Prior to the 21st century, much of the research into why and how people vote focused on nurture, rather than nature. In the 1950s and 1960s, for instance, sociologists widely agreed that people's politics often fell in lockstep with their parents' [source: Tedin]. In the following decades, that environmental explanation would broaden to include a number of other variables, such as socioeconomics, education, peer pressure, age and gender. Even still, the parent-child relationship remained central to the understanding of how political affiliations are formed [source: Fowler, Baker and Dawes].


But while nurture, or how a person is raised, undoubtedly plays a pivotal role in shaping political viewpoints, the extant research had largely ignored the nature side of the equation. That is, until genopolitics came along and offered a glimpse into how much people's genes determine whether they swing liberal or conservative, Republican or Democrat. In 2005, acknowledging that the idea of inborn political ideologies would strike many colleagues as "far-fetched, odd, even perverse," a trio of political scientists published a groundbreaking study in the American Political Science Review suggesting that behavioral genetics in fact makes a significant impact at the polls [source: Alford, Funk and Hibbing].

*Questions*:
- a) Translate this sentence from the passage on genopolitics into Spanish: "Prior to the 21st century, much of the research into why and how people vote focused on nurture, rather than nature."
- b) Repeat the passage on genopolitics word for word. Begin at the words that have "But while nurture, or" and stop after "Funk and Hibbing].".
- c) Write the next paragraph of the passage on genopolitics, picking up after its last sentence.
The rows after this are separate material, not part of the passage on genopolitics.

*Extracted data*:
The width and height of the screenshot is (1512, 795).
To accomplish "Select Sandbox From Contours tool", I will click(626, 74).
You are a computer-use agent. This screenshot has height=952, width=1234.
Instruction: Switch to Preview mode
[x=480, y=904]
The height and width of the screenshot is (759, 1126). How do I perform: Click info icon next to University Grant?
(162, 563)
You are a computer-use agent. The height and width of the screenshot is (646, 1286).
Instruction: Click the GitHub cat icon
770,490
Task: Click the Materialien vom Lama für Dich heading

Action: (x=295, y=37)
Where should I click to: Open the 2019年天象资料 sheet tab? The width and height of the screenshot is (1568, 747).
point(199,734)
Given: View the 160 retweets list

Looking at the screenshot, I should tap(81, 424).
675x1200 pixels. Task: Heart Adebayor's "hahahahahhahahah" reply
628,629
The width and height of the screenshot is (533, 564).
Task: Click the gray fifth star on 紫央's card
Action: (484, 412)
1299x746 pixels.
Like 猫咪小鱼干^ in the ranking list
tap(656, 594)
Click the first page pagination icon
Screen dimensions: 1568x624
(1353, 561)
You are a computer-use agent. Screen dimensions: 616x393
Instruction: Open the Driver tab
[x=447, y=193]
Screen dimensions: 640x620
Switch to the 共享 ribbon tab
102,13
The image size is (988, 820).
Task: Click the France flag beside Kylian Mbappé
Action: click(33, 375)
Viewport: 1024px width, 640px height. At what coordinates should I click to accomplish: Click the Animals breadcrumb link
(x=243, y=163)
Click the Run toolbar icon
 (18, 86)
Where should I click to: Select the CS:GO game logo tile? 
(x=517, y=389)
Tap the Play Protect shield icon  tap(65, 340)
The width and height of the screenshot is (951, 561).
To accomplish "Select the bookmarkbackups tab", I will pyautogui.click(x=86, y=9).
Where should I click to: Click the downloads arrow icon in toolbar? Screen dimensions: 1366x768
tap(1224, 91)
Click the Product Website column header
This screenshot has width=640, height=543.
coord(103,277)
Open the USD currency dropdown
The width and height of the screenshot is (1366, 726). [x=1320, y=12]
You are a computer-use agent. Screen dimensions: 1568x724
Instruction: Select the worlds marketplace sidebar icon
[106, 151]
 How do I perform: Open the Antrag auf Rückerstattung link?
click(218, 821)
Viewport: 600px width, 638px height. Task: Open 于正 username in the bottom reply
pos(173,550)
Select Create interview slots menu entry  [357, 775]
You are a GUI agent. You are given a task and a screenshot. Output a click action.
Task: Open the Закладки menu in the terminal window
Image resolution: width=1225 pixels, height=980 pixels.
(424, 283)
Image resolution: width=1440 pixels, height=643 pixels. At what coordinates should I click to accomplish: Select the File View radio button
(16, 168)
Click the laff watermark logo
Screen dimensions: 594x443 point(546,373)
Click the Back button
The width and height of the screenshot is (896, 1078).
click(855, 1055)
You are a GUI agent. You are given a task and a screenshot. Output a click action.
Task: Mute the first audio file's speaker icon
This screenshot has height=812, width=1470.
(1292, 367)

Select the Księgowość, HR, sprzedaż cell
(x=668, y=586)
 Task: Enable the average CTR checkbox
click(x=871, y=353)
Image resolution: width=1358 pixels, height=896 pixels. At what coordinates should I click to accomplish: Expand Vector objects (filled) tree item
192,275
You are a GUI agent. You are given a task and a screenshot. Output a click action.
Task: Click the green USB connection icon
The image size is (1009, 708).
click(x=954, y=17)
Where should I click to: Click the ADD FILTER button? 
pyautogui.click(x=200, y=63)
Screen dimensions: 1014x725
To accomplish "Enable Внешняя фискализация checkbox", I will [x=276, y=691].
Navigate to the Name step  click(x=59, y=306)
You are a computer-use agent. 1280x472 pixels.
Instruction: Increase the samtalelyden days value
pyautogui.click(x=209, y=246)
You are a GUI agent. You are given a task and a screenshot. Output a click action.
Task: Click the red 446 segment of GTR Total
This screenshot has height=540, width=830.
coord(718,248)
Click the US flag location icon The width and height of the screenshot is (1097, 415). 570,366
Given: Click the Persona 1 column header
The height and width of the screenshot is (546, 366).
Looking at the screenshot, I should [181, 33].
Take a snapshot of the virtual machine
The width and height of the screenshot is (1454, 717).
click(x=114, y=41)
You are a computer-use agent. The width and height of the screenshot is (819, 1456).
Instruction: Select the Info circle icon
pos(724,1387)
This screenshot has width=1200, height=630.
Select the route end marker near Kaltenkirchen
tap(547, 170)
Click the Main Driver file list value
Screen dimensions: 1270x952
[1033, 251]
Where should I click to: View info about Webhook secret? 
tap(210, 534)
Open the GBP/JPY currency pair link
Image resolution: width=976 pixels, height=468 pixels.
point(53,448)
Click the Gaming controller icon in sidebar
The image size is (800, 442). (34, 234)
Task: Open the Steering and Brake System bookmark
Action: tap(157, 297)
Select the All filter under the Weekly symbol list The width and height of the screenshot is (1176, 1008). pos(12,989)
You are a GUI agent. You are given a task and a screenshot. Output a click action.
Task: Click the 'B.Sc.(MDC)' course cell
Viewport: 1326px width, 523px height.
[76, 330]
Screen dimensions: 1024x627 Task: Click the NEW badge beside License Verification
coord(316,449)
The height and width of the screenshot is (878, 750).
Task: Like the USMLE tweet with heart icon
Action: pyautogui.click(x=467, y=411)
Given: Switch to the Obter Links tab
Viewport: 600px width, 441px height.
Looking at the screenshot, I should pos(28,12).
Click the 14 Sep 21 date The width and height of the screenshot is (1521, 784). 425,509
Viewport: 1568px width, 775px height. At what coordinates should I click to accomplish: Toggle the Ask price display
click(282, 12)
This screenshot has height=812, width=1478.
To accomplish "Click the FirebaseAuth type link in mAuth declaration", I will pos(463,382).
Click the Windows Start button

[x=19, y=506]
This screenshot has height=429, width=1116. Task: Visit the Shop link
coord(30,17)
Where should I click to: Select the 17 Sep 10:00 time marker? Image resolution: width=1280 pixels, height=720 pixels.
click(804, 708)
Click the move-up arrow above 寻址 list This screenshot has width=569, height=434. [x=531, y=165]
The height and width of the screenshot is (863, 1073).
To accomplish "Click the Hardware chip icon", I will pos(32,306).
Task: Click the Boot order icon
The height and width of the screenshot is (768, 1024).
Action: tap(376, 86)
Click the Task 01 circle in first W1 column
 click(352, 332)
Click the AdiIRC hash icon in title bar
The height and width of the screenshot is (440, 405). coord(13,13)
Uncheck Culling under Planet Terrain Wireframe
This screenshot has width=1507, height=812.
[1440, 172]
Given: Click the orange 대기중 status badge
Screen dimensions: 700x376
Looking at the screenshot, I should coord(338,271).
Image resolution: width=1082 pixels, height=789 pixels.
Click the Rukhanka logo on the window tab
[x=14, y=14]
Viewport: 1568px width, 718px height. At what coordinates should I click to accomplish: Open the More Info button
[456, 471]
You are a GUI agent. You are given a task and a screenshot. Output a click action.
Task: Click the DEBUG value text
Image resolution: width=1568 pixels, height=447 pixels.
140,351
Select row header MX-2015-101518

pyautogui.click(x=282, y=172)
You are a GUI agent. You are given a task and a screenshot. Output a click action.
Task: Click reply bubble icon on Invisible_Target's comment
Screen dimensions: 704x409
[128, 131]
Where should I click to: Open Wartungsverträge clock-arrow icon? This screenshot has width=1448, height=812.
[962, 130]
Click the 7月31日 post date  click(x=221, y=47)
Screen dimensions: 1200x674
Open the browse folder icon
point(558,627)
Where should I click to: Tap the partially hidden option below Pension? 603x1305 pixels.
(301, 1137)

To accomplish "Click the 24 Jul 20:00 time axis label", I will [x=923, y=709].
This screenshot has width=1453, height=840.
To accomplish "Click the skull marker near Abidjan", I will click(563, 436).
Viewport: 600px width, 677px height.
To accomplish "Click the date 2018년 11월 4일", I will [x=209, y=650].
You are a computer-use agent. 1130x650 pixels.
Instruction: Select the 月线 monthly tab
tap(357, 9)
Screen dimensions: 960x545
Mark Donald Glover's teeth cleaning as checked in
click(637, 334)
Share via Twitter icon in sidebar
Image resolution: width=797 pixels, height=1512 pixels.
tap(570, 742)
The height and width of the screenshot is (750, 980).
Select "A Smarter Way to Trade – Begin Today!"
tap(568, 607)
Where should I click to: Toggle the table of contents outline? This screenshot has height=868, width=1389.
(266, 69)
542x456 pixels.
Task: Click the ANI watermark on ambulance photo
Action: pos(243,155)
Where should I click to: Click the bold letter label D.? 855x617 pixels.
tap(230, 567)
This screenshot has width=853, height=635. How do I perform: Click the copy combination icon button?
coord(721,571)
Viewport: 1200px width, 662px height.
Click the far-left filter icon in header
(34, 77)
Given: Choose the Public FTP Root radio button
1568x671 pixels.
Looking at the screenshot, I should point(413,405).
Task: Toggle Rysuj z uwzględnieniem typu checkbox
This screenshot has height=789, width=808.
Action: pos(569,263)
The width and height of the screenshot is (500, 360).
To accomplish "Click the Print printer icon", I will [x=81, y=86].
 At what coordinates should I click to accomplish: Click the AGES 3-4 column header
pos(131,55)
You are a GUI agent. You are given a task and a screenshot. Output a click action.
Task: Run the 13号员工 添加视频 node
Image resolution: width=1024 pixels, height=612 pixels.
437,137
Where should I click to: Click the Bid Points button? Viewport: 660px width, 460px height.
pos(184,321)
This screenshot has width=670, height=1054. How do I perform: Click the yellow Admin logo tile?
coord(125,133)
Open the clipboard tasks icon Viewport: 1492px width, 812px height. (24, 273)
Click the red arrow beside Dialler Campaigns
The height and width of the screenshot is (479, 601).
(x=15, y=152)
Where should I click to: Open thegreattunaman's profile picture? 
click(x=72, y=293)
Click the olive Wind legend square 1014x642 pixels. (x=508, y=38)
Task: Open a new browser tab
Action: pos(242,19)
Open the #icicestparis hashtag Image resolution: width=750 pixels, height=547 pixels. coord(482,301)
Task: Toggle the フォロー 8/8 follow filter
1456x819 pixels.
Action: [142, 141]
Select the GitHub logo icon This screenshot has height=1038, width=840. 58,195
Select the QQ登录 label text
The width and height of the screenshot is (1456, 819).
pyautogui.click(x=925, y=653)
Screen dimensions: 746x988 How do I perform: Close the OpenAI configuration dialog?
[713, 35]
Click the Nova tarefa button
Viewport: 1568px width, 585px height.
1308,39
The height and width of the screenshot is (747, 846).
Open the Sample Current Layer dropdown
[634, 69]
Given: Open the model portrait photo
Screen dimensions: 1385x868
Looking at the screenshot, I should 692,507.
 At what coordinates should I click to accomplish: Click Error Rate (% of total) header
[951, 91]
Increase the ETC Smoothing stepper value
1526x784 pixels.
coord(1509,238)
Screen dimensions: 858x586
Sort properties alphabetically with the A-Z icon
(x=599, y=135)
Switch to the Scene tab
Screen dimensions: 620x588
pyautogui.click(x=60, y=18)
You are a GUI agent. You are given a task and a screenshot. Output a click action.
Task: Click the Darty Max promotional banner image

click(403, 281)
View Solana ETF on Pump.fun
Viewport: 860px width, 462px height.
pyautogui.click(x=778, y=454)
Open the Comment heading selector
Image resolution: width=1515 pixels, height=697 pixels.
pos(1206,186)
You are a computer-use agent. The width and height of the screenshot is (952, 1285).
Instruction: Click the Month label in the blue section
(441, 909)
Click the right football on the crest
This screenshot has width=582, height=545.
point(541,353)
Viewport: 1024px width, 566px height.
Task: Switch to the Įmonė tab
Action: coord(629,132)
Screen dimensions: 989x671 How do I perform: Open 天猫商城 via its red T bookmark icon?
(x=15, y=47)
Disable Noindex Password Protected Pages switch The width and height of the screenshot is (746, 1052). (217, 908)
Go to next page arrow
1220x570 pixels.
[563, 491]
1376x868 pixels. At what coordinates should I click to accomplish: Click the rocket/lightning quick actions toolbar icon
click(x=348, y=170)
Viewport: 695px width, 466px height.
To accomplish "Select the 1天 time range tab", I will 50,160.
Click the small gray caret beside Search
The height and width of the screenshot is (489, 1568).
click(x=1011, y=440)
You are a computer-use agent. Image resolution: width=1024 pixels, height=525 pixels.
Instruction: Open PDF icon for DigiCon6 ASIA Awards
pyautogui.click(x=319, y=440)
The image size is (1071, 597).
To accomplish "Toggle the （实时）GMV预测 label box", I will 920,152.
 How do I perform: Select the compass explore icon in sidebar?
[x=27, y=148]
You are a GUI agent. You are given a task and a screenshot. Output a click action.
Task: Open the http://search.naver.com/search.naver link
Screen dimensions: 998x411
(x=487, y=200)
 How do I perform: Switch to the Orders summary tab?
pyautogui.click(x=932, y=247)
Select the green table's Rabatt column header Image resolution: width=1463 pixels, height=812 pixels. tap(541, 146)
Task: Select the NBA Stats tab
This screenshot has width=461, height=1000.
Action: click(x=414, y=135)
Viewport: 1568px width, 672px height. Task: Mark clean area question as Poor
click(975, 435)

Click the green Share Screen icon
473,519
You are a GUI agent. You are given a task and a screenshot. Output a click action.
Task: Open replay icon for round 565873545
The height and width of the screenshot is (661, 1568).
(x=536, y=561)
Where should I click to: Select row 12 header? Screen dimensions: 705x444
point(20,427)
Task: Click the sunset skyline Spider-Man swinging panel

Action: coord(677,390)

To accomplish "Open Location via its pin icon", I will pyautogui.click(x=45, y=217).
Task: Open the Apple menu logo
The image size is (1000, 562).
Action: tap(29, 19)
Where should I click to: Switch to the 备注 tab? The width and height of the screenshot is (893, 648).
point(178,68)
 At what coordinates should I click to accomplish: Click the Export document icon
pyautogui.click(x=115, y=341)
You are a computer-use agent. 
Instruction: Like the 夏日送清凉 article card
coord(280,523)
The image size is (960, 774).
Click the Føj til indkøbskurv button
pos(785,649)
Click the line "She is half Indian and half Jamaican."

*Your written answers*:
- a) Antes del siglo XXI, gran parte de la investigación sobre por qué y cómo vota la gente se centraba en la crianza, más que en la naturaleza.

- b)
But while nurture, or how a person is raised, undoubtedly plays a pivotal role in shaping political viewpoints, the extant research had largely ignored the nature side of the equation. That is, until genopolitics came along and offered a glimpse into how much people's genes determine whether they swing liberal or conservative, Republican or Democrat. In 2005, acknowledging that the idea of inborn political ideologies would strike many colleagues as "far-fetched, odd, even perverse," a trio of political scientists published a groundbreaking study in the American Political Science Review suggesting that behavioral genetics in fact makes a significant impact at the polls [source: Alford, Funk and Hibbing].

- c)
The team compared survey data assessing political and social outlooks from pairs of fraternal and identical twins and compared how closely their responses aligned. Affirming the study hypothesis, the identical twins who shared 100 percent of their DNA saw more eye-to-eye compared to the fraternal twins who share only half their genes. By the researchers' calculations, genetics is 53 percent responsible for stances on social issues and 14 percent responsible for the political party alignment [source: Carey].

For the first time, scientific literature supported the notion that politics run in the family, not only in terms of socialization and values, but also in the genes passed along from parents to children. And thus genopolitics was born.